Le parti d’opposition sud-africain, l’Alliance démocratique (DA), a déposé au Parlement une motion appelant à des élections anticipées à la suite du scandale qui a éclaboussé le président Cyril Ramaphosa, suite à un vol dans une ferme dont il est propriétaire.
«L’AD demande des élections nationales anticipées», a déclaré le chef du parti, John Steenhuisen. «Pas celle qui implique les délégués d’une conférence du Congrès national africain (ANC), mais celle qui donne à tous les Sud-Africains la possibilité de décider de leur avenir», a-t-il ajouté.
Ramaphosa a été vice-président de l’Afrique du Sud de 2014 à 2018, date à laquelle l’ANC l’a désigné pour remplacer Jacob Zuma, qui a été contraint de démissionner dans le cadre de scandales de corruption. Il a été confirmé par le Parlement après la victoire de son parti aux élections législatives de 2019.
Le parti d’opposition a déclaré que le scandale qui ébranle Ramaphosa «confirme que l’ANC est pourri de fond en comble», avant l’examen par le Parlement d’un rapport sur les actions de Ramaphosa concernant le vol de quatre millions de dollars (environ 3,8 millions d’euros) en 2020 dans une ferme dont il était propriétaire.

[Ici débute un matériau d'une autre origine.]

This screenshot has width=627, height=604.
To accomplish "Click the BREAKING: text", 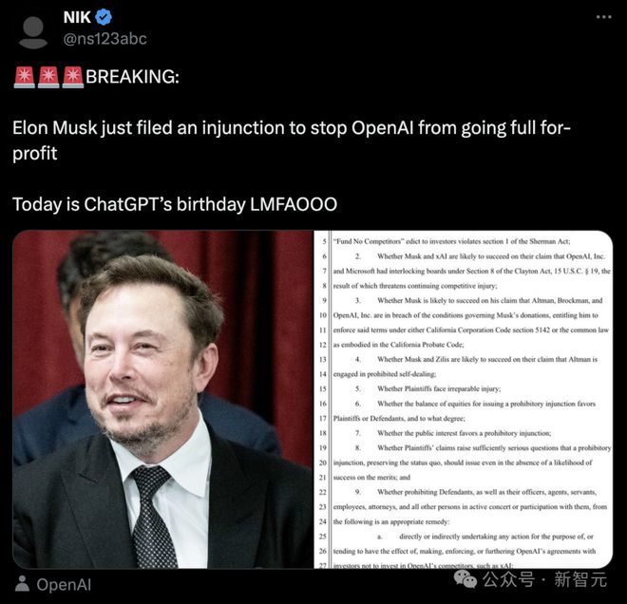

Ramaphosa avait prévu de s’adresser à la nation jeudi, mais l’a reporté. Le porte-parole présidentiel, Vincent Magwenya, a déclaré après coup que le président Ramaphosa «n’a pas paniqué».
Dans un rapport, que le juge à la retraite Sandile Ngcobo a remis mercredi au président du Parlement Nosiviwe Maphisa-Nqakula, un panel a estimé que Ramaphosa avait commis quatre infractions graves à la loi anti-corruption et qu’il existait un commencement de preuve contre lui, a rapporté le journal The Star.
Ramaphosa, qui avait mis l’accent sur la lutte contre la corruption après son accession à la présidence, a vu sa candidature à l’ANC pour les élections de 2024 avalisée début mai après la revalidation par l’un de ses alliés de son poste de chef du parti dans la province du Cap-Oriental.